» **INSTRUCTIONS FOR THE TASK**: In the listing below, switch "scroll-up arrow" to "scroll-down arrow" and repeat the lines between the one holding "Go to the Data Fields top tab" and the one holding "[x=56, y=190]", inclusive, with everything else unchanged. Omit the pictures from your answer.

» **GIVEN RECORDS**:
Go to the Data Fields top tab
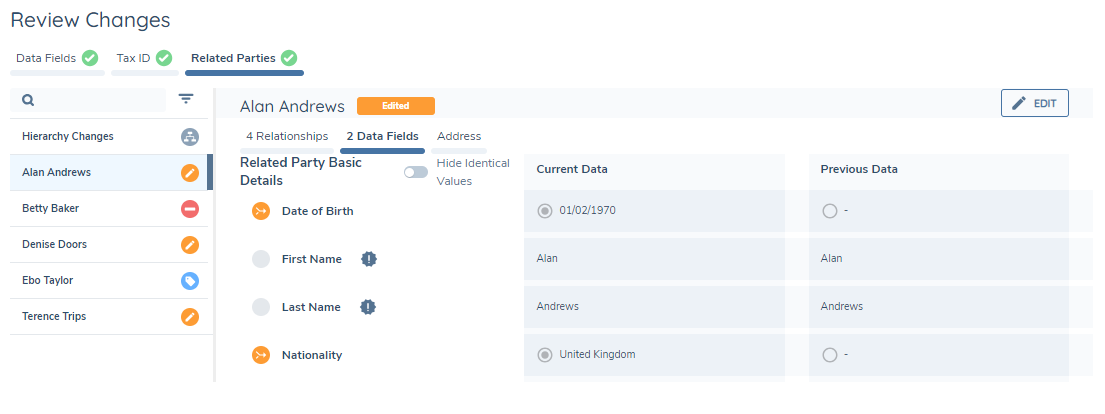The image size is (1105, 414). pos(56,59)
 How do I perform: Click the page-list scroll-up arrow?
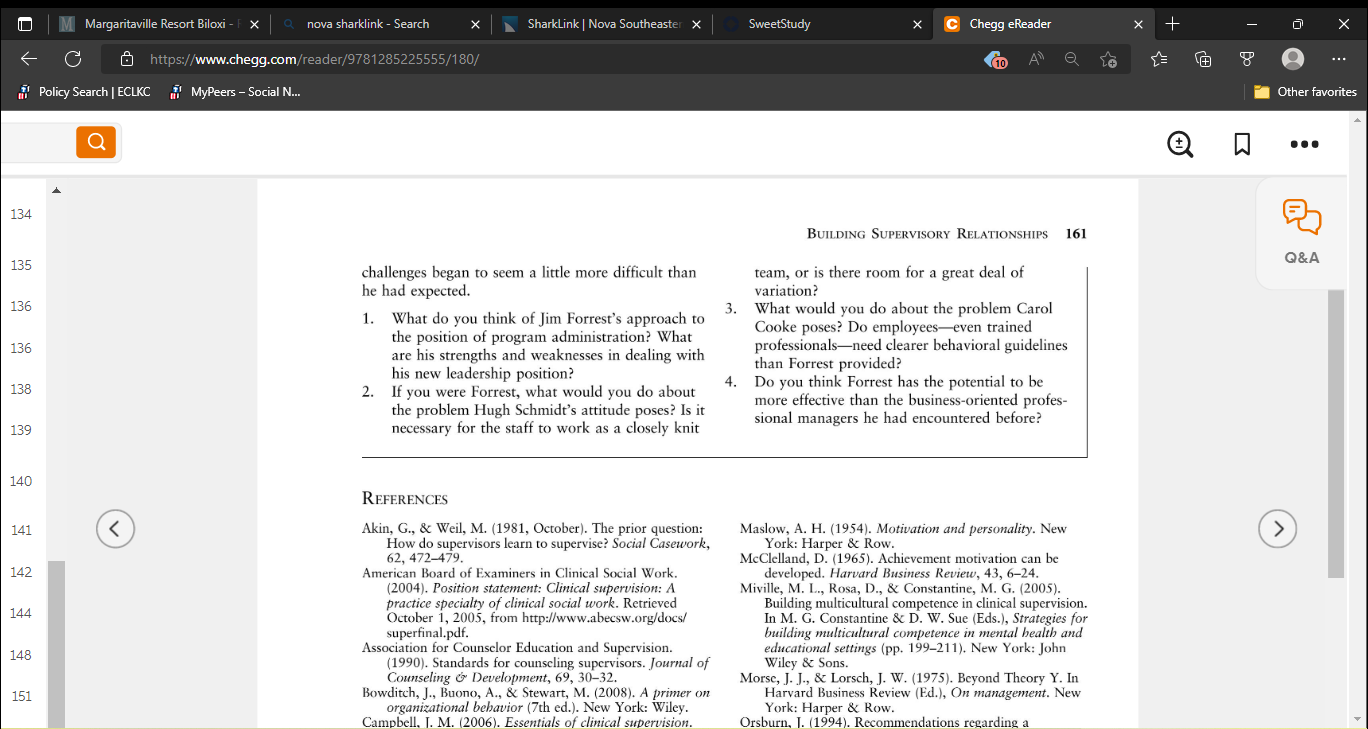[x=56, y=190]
==
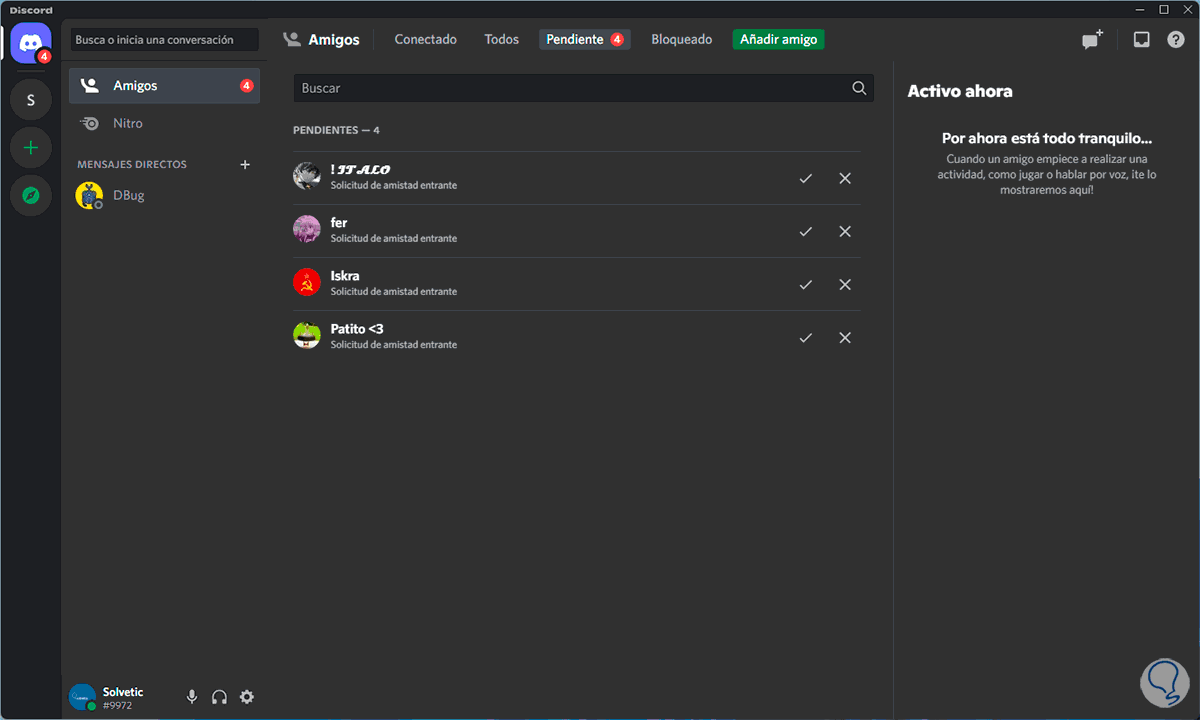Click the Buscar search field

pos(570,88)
--
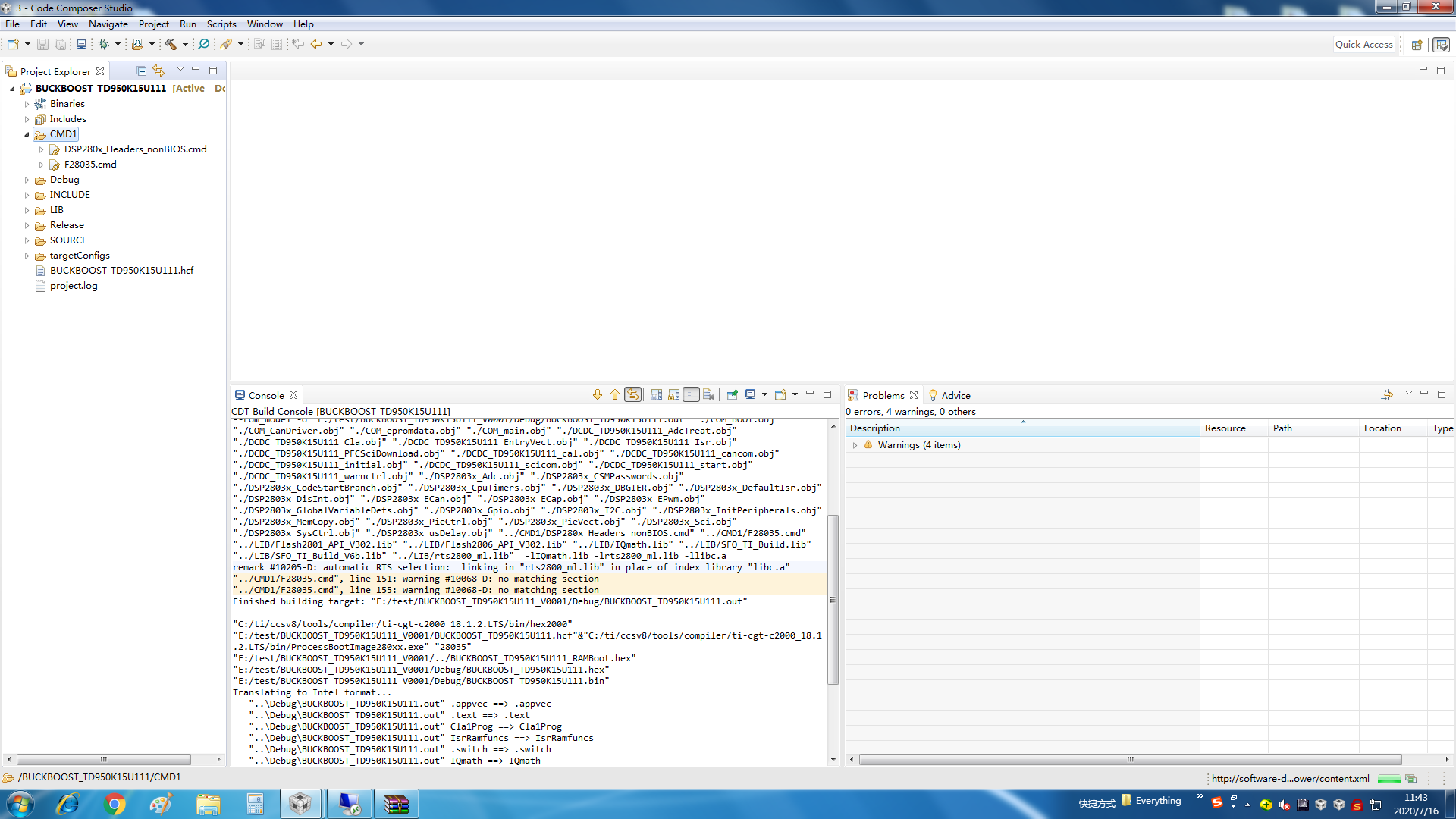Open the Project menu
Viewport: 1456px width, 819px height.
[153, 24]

» **RESPONSE FOR THIS EXERCISE**:
Go to the Data Fields top tab
The image size is (1105, 414). pos(56,59)
 How do I perform: Click the page-list scroll-down arrow?
[x=56, y=190]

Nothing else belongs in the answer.